What the playbook covers
The foundation includes color, type, logo usage, voice, accessibility requirements, and rules for deciding when AI can act on its own. Channel guides add constraints for social, email, print, packaging, events, advertising, and web. Shared resources connect the data to Figma tokens, downloadable assets, and component documentation.
Deciding what AI is allowed to do
Not every brand task carries the same risk. The playbook separates work into four levels:
- AI-final: Deterministic formatting, tags, and clearly decorative images that require empty alt text.
- AI-assisted: An agent drafts; a person reviews and approves. This includes alt text for meaningful images.
- Concept-only: An agent can open up options, but a person chooses and rewrites the direction.
- Human-only: Crisis response, executive communication, and other brand-defining statements.
Those boundaries are data, not a paragraph someone has to remember. An agent can check the rule before it acts.
How automated review works
When content enters the review queue, the workflow identifies the channel and content type, fetches the relevant rules, checks the submission, and returns a decision with the reasons attached. Clear passes can continue. Uncertain or sensitive work goes to a person.
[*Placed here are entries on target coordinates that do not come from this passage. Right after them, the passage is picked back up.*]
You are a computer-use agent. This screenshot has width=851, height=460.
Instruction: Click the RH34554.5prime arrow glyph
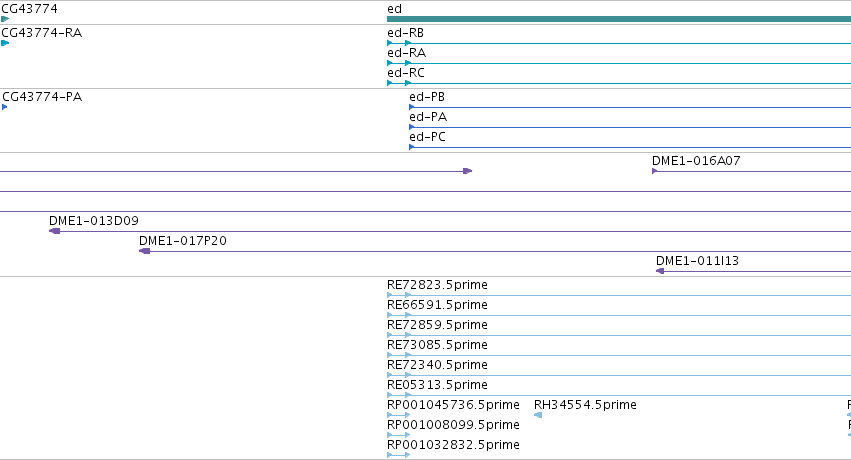coord(538,415)
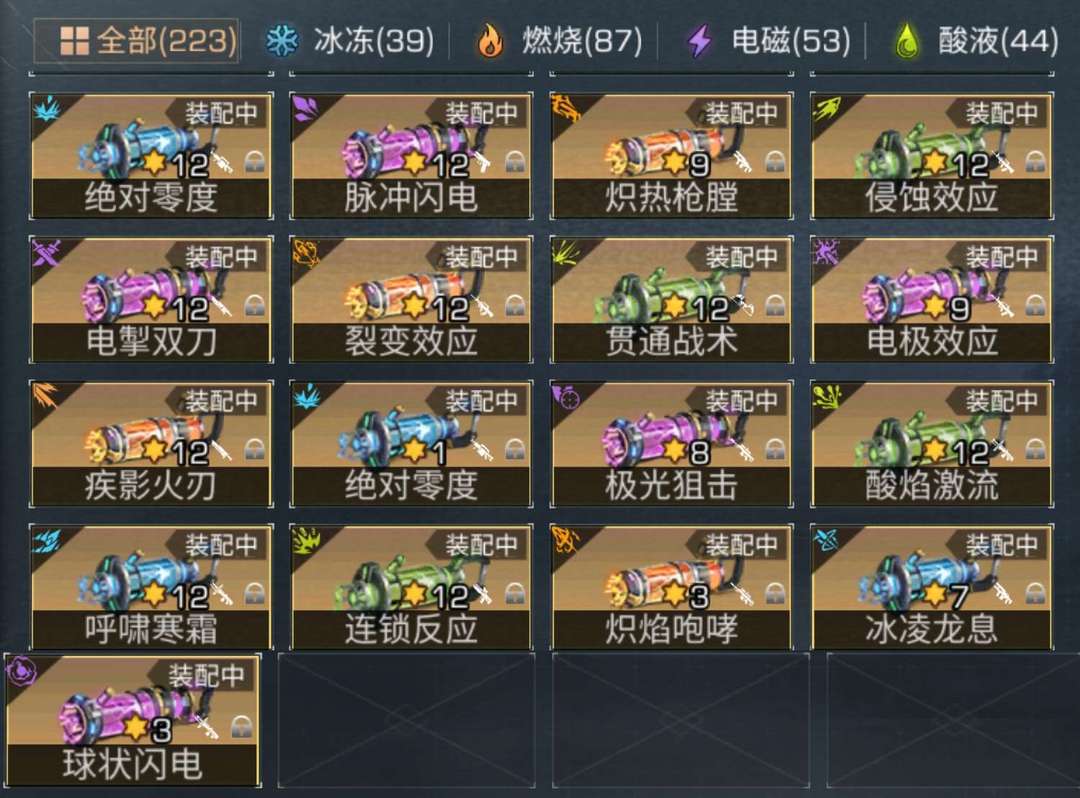This screenshot has width=1080, height=798.
Task: Click the empty slot next to 球状闪电
Action: 406,720
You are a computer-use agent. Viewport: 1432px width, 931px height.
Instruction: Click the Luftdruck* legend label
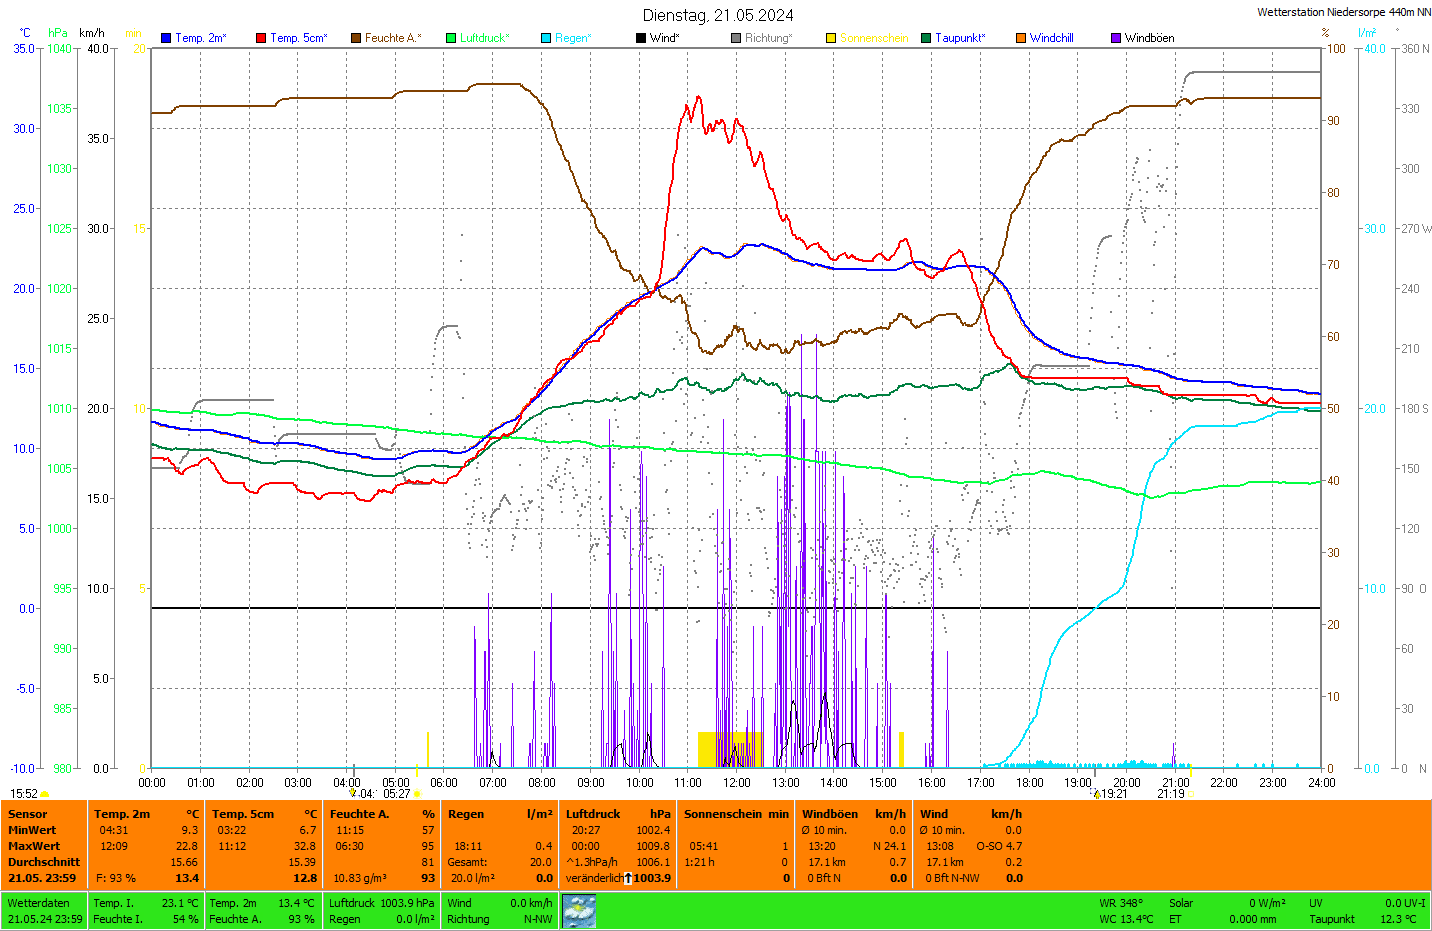(x=485, y=38)
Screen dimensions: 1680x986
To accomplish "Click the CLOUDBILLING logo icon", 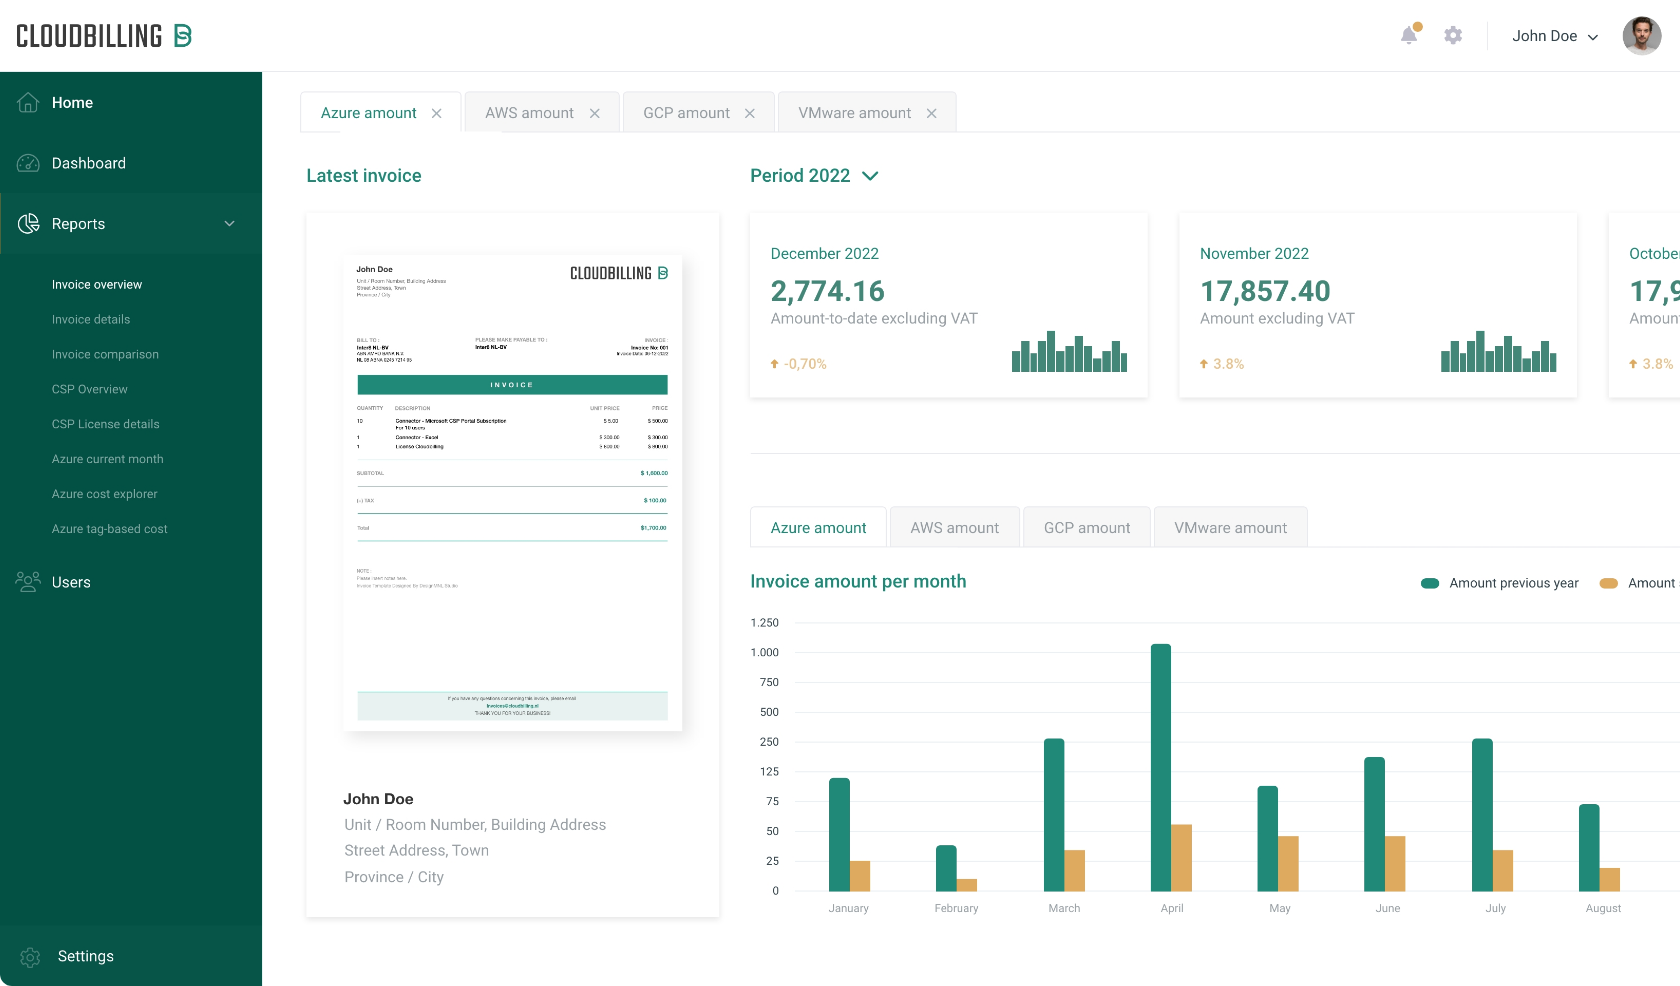I will pos(182,34).
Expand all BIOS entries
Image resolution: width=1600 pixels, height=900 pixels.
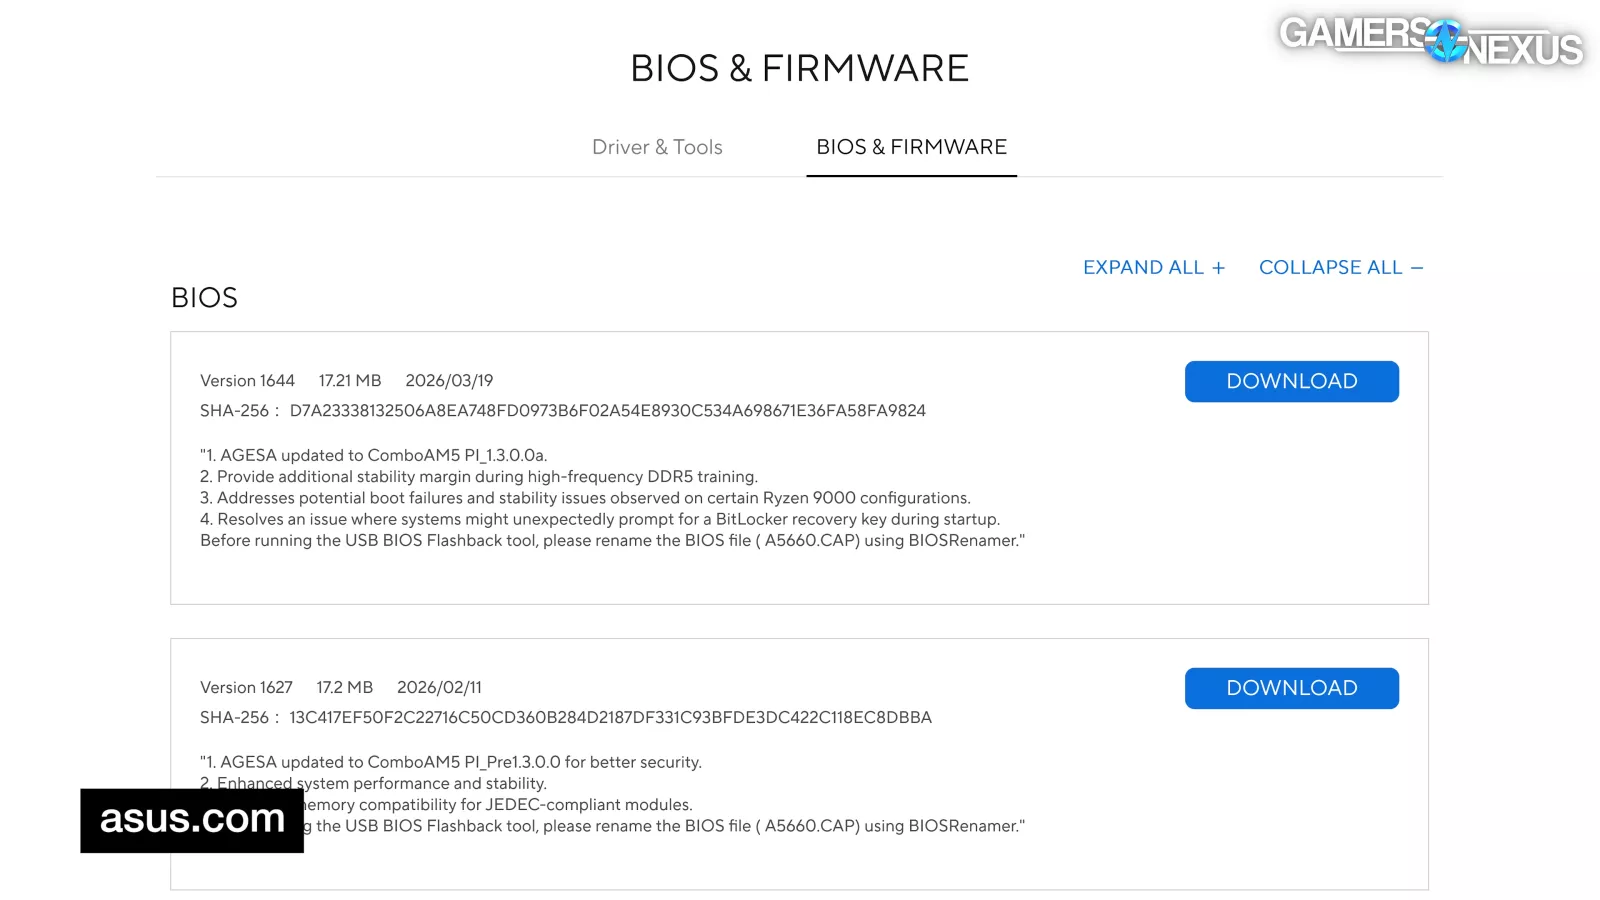click(1154, 267)
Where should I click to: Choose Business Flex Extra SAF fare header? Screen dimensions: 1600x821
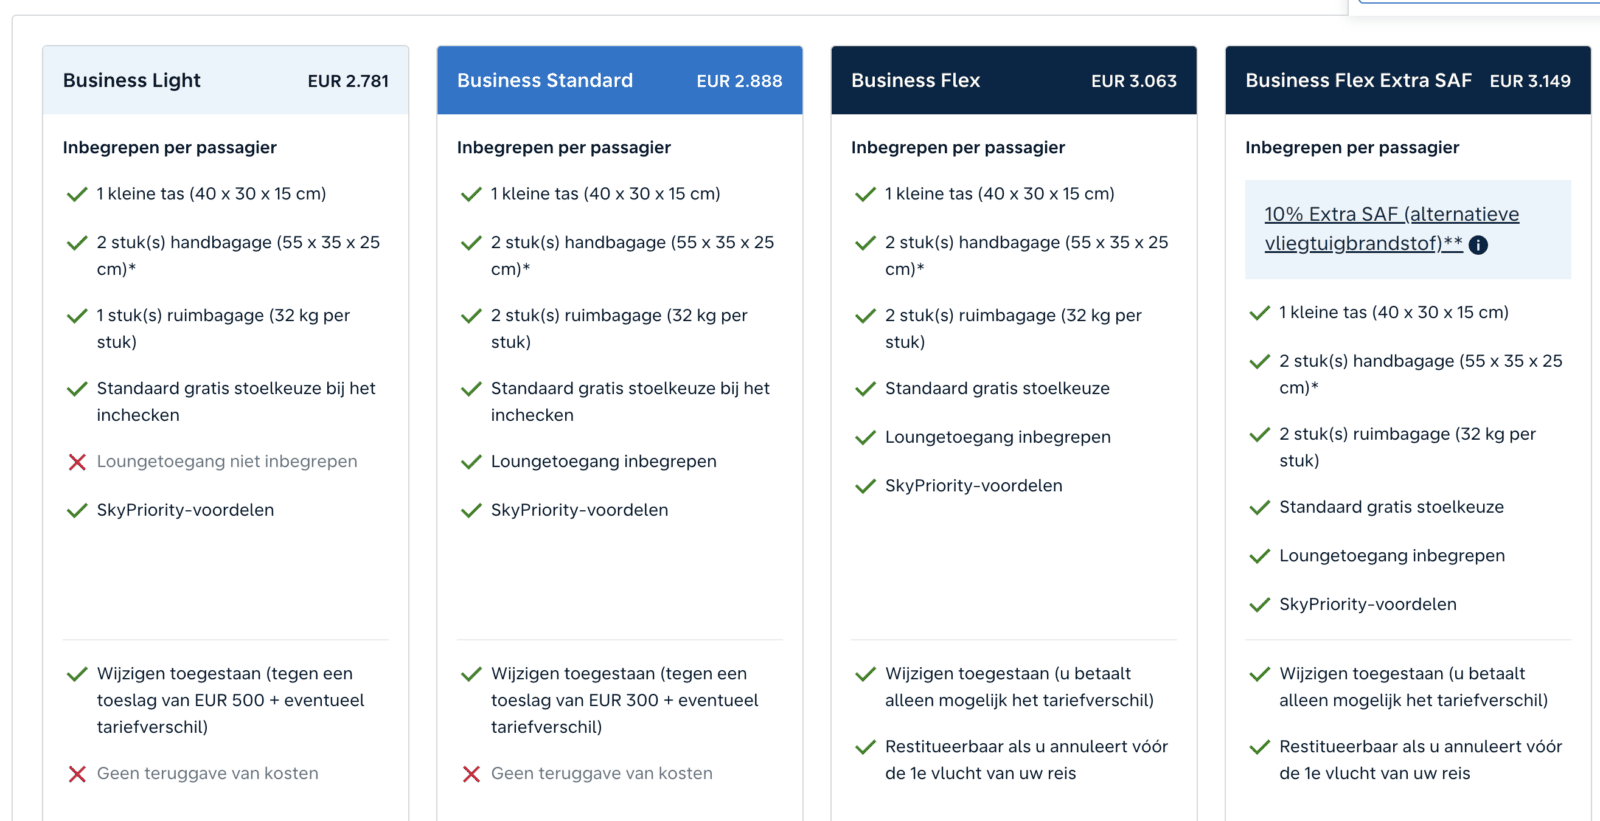tap(1408, 80)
The point is not to remove judgment. It is to stop spending that judgment on checks the system can make reliably.
Why I kept the stack small
The public interface uses plain HTML, CSS, and JavaScript. Decap CMS handles editing. Netlify hosts the site and API functions. The Python CLI uses only the standard library.
That choice keeps the Brand Playbook easy to deploy and easy for other tools to consume. There is no build framework between the rule and the system asking for it.
My role
I designed the information model, wrote the brand and AI-governance rules, built the site and integrations, and connected the playbook to the workflows that use it.